We design the first efficient polynomial identity testing algorithms over the nonassociative polynomial algebra. In particular, multiplication among the formal variables is commutative but it is not associative. This complements the strong lower bound results obtained over this algebra by Hrubeš, Yehudayoff, and Wigderson (CCC 2010) and Fijalkow, Lagarde, Ohlmann, and Serre (Computational Complexity 2021) from the identity testing perspective. Our main results are the following:

(1) We construct nonassociative algebras (both commutative and noncommutative) which have no low degree identities. As a result, we obtain the first Amitsur-Levitzki (1950) type theorems over nonassociative polynomial algebras. As a direct consequence, we obtain randomized polynomial-time black-box PIT algorithms for nonassociative polynomials which allow evaluation over such algebras.
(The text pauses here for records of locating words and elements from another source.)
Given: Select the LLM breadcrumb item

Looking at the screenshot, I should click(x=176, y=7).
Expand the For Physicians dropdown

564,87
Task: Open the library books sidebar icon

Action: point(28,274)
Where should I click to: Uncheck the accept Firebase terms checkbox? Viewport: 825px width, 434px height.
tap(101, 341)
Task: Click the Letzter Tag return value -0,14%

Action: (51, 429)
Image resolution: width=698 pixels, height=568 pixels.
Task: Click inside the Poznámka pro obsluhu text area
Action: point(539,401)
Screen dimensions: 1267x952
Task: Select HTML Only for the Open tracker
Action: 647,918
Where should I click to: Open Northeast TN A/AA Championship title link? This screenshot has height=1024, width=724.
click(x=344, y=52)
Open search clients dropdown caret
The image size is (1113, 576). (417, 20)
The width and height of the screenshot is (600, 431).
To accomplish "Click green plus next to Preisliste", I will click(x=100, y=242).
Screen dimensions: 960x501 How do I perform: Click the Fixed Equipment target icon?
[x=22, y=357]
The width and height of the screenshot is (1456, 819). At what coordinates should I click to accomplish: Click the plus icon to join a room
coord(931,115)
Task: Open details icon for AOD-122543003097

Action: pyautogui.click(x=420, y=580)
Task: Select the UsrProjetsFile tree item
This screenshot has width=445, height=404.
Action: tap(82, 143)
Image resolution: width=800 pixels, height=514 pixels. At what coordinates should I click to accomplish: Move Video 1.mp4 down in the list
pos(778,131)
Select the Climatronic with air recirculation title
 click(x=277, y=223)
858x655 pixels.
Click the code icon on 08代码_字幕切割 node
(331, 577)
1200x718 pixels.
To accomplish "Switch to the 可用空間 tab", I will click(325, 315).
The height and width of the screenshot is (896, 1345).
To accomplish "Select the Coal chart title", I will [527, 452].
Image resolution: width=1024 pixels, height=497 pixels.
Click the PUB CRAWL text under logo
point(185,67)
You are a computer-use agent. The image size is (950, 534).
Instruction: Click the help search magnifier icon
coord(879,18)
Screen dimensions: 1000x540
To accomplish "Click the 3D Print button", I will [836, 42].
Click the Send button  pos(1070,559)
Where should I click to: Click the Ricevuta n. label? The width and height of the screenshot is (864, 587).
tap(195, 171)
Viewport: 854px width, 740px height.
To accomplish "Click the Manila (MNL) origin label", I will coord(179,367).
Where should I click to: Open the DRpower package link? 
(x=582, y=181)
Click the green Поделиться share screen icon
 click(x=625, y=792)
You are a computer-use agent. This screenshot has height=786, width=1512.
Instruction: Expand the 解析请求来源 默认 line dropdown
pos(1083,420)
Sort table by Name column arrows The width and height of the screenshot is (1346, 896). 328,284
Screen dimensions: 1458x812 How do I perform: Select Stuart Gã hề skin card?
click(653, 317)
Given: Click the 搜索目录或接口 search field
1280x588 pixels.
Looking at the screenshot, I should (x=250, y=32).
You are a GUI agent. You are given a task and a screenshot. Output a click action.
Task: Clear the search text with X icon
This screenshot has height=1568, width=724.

(2) On the derandomization side, we give a deterministic polynomial-time identity testing algorithm for nonassociative polynomials given by arithmetic circuits in the white-box setting. Previously, such an algorithm was known with the additional restriction of noncommutativity (Arvind et al. MFCS 2017).

(3) In the black-box setting, we construct a hitting set of quasipolynomial-size for nonassociative polynomials computed by arithmetic circuits of small depth. Understanding the black-box complexity of identity testing, even in the randomized setting, was open prior to our work.